I see mentions of CPU/GPU "hybrid decoding" from GPU vendors, but can imagine that might only be something realistically possible with the lower-level access to the GPU the vendor's own driver team has, not via the documented shader languages and APIs.
Very very hard to do, with standard GPU APIs. You need GPU assembly to do great stuff, and this is rarely available or cross-GPUs.
Also, the issue is that, after SIMD, the run time of the things that are easy to parallelize (therefore GPU-izable) is around 25% or 30%. Which could offer some improvements, but not a x2 improvement.
Also, CPU <-> GPU memory transfer need to be avoided, on desktop, or mobiles where the memory access is not uniform, because this adds a lot of I/O latency.
So, some things are doable, but a full "GPGPU decoder" is unlikely...
Reasons a GPU vendor might be better able to do this sort of thing than an outsider who can sling OpenGL include: 1) some hybrid decoders are described as leaning partly on special-purpose video decoding hardware, which tends to be a black box to us, and 2) more-detailed understanding of and access to the details of the hardware might let you efficiently express something that's inefficient or awkward in just GLSL--in other words, same kind of reason people care about Metal/Vulkan vs.

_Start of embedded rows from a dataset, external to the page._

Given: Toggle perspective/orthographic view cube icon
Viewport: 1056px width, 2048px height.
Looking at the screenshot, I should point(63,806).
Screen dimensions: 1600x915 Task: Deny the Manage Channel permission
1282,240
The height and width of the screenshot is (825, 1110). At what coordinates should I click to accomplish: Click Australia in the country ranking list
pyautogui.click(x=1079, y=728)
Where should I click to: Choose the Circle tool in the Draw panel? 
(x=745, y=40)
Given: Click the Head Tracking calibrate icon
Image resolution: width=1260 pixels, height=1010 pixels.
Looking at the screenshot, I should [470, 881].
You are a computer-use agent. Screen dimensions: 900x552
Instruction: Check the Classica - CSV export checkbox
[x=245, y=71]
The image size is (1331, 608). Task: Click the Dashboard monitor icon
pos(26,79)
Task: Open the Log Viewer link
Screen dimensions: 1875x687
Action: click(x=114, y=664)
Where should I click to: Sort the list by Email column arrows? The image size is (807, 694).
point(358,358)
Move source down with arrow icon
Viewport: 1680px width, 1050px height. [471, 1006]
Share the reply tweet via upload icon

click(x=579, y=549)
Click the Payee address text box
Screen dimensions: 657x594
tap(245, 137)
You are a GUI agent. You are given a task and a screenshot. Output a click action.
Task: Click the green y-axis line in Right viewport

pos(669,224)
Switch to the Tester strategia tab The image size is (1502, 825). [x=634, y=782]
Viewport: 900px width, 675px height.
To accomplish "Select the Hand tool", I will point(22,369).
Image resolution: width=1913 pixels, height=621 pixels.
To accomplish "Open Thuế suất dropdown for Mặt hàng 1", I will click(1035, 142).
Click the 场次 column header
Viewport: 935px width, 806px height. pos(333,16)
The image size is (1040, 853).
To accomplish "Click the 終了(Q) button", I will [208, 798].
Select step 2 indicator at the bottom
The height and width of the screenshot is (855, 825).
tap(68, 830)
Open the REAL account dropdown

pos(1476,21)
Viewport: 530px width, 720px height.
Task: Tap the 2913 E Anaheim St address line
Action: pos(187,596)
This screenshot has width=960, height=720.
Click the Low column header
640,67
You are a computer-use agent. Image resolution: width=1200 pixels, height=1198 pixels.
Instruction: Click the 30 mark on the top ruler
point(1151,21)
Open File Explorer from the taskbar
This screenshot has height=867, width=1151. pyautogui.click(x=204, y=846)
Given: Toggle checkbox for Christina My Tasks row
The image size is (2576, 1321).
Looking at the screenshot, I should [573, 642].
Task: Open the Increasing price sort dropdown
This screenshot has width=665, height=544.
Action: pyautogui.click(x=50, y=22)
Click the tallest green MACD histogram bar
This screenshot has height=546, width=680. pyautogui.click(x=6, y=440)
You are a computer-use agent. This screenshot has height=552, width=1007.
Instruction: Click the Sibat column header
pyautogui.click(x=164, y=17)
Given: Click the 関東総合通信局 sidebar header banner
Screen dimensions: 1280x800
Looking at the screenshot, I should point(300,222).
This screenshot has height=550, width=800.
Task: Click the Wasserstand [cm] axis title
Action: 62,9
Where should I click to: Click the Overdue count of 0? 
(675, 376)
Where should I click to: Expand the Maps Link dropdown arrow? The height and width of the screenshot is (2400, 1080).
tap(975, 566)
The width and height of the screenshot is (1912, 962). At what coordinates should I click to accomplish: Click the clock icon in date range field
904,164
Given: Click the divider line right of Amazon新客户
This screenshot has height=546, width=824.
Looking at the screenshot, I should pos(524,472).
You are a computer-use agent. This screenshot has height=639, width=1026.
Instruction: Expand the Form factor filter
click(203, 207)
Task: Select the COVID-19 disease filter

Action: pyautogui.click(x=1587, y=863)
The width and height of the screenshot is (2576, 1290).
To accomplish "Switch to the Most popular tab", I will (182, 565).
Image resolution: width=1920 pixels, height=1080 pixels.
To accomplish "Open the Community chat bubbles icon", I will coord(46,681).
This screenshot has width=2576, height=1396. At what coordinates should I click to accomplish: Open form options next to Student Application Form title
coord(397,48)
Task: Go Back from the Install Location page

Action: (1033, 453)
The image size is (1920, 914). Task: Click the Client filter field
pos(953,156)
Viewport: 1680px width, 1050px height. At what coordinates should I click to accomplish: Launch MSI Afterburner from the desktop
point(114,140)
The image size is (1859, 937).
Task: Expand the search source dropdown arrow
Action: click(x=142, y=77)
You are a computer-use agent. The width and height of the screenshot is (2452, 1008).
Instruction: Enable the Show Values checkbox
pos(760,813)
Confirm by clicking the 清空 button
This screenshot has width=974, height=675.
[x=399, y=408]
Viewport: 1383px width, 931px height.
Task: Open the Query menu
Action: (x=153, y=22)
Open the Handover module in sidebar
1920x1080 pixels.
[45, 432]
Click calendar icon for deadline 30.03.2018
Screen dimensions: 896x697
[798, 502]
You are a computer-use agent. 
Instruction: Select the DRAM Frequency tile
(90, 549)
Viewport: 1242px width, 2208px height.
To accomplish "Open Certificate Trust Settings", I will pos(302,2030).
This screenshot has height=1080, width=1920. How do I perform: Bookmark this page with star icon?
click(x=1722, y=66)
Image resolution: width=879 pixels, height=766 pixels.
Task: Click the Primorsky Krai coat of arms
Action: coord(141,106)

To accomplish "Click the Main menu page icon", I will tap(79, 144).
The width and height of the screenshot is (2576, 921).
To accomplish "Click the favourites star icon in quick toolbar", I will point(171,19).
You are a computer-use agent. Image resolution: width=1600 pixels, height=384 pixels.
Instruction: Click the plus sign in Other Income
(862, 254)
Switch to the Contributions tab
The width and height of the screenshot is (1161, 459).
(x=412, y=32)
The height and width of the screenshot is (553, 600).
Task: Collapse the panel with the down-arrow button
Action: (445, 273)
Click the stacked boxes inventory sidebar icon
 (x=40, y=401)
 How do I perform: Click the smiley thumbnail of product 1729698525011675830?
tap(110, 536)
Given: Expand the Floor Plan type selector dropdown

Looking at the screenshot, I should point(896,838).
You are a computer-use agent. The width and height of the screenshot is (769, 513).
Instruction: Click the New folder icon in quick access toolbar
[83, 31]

OpenGL or asm vs. C.
(The further down in the weeds I get the less sure I am of precise technical correctness, but a couple concrete things that seem to make shaderizing decoding tricky are: 1) AV1 has a ton of control-flow-y elements--blocks can be split many different ways and be different sizes, and there are lots of prediction modes--and branchy code can be bad for shader efficiency, and 2) some things seem to block parallelism, e.g. for intra prediction you need the blocks you're predicting from before you can do predictions for the next block. And given the CPU-GPU transfer latency you can't ping-pong back and forth at will; you need large chunks that run well strictly on the GPU. Could be that pieces like the transforms and post-filtering that can be cleanly separated into GPU steps, though.)
An efficient open-source AV1 decoder based just on OpenGL/GLSL would be great! But since it wasn't mentioned as an ambition in the post, community-written hybrid decoders seem rare, and we had an expert about AV1 decoders in the thread, it did not seem unreasonable to me to ask how realistic it was.
Though if you manage to write an open-source OpenGL-accelerated AV1 decoder, that would definitely answer my question and leave everyone happy. :)
Is there a need to seperate VideoLAN and VLC?
Anyway nice progress, didn't expect such good results so soon. My main question right now is what the slowest system is on which AV1 is still playable. I know that older CPU and ARM optimizations are on the horizon (On the other platforms, SSE and ARM assembly will follow very quickly, and we're already as fast on ARMv8.), but I'm curious if my raspberry pi/odroid will ever be able to play 1080p AV1 Videos.
Yes, the community are not joint. VideoLAN has numerous people not working on VLC.
> Raspberry pi/odroid will ever be able to play 1080p AV1 Videos.
rPi? no. Recent o-Droid, yes.
Whoa, what? What else is going on? Oh, x264 & x265, I bet.
No actual measure, just feeling from what we've seen.